[Extracted entries]
—————

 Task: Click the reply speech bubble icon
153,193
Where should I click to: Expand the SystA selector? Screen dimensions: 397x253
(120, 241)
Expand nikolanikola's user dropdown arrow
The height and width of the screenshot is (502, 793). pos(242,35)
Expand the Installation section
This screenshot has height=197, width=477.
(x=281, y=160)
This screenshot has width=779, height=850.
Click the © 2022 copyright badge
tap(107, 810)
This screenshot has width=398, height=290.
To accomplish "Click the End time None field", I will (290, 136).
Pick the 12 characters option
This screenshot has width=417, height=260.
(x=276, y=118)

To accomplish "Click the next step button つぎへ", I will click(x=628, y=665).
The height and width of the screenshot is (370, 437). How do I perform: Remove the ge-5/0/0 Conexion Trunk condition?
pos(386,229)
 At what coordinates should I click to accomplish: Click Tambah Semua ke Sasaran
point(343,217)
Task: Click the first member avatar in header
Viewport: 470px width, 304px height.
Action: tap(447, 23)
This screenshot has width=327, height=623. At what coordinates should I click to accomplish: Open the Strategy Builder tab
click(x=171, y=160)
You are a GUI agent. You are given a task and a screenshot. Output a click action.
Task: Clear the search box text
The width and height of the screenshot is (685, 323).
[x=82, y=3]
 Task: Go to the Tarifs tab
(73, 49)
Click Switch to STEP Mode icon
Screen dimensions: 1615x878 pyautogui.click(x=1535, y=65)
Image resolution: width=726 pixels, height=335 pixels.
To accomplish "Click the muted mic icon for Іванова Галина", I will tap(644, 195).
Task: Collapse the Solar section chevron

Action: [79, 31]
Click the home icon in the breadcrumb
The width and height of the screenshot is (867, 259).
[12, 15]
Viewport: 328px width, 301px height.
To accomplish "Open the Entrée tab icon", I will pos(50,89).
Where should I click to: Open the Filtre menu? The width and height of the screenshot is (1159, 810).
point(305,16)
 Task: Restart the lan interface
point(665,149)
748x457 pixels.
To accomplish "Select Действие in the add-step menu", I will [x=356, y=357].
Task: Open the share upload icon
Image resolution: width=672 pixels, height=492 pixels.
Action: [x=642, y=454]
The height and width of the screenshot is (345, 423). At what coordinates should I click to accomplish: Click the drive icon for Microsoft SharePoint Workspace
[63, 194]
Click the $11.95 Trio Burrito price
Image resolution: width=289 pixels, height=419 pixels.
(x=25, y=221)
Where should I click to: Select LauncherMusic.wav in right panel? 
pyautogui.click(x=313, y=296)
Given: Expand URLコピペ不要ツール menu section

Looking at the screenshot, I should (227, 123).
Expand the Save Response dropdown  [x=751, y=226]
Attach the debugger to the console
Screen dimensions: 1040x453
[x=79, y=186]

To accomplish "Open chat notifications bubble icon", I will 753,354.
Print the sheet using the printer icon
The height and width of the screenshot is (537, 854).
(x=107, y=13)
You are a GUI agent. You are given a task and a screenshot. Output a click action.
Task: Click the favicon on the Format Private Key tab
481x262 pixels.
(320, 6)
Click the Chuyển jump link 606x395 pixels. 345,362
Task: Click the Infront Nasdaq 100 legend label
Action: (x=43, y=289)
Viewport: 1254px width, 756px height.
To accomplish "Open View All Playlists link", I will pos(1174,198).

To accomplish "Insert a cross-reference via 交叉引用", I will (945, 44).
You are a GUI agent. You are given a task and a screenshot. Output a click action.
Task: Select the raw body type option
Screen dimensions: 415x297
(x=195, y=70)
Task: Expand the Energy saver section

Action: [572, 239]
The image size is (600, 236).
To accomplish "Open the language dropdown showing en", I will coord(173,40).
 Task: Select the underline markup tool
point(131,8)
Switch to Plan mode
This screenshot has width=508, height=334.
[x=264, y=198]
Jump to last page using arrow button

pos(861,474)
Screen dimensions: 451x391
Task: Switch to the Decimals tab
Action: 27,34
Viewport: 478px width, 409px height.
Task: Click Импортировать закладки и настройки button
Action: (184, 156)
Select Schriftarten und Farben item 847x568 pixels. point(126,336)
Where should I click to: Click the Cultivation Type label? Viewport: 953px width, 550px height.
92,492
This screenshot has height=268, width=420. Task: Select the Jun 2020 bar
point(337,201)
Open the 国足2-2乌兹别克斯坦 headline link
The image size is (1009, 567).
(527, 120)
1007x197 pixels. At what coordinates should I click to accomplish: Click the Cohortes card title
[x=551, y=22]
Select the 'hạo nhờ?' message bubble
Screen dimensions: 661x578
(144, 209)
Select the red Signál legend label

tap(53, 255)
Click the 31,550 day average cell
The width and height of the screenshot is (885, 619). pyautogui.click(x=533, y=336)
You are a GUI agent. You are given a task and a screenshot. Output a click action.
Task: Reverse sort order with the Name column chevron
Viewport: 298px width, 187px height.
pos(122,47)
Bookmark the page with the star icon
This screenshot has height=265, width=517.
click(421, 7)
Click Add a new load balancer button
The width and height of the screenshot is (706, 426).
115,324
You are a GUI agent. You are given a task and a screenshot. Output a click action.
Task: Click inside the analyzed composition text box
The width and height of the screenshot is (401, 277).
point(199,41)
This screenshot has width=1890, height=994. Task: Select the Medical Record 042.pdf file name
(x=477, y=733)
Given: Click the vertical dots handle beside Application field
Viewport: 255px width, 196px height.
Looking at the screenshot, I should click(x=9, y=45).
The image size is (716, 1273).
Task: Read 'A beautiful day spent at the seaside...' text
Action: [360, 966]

—————

[Assigned task]
Copy, without any change, the lines above from the one containing "Bookmark the page with the star icon" to the end, both ends included. Add nothing else.

[Answer space]
Bookmark the page with the star icon
This screenshot has height=265, width=517.
click(421, 7)
Click Add a new load balancer button
The width and height of the screenshot is (706, 426).
115,324
You are a GUI agent. You are given a task and a screenshot. Output a click action.
Task: Click inside the analyzed composition text box
The width and height of the screenshot is (401, 277).
point(199,41)
This screenshot has width=1890, height=994. Task: Select the Medical Record 042.pdf file name
(x=477, y=733)
Given: Click the vertical dots handle beside Application field
Viewport: 255px width, 196px height.
Looking at the screenshot, I should click(x=9, y=45).
The image size is (716, 1273).
Task: Read 'A beautiful day spent at the seaside...' text
Action: [360, 966]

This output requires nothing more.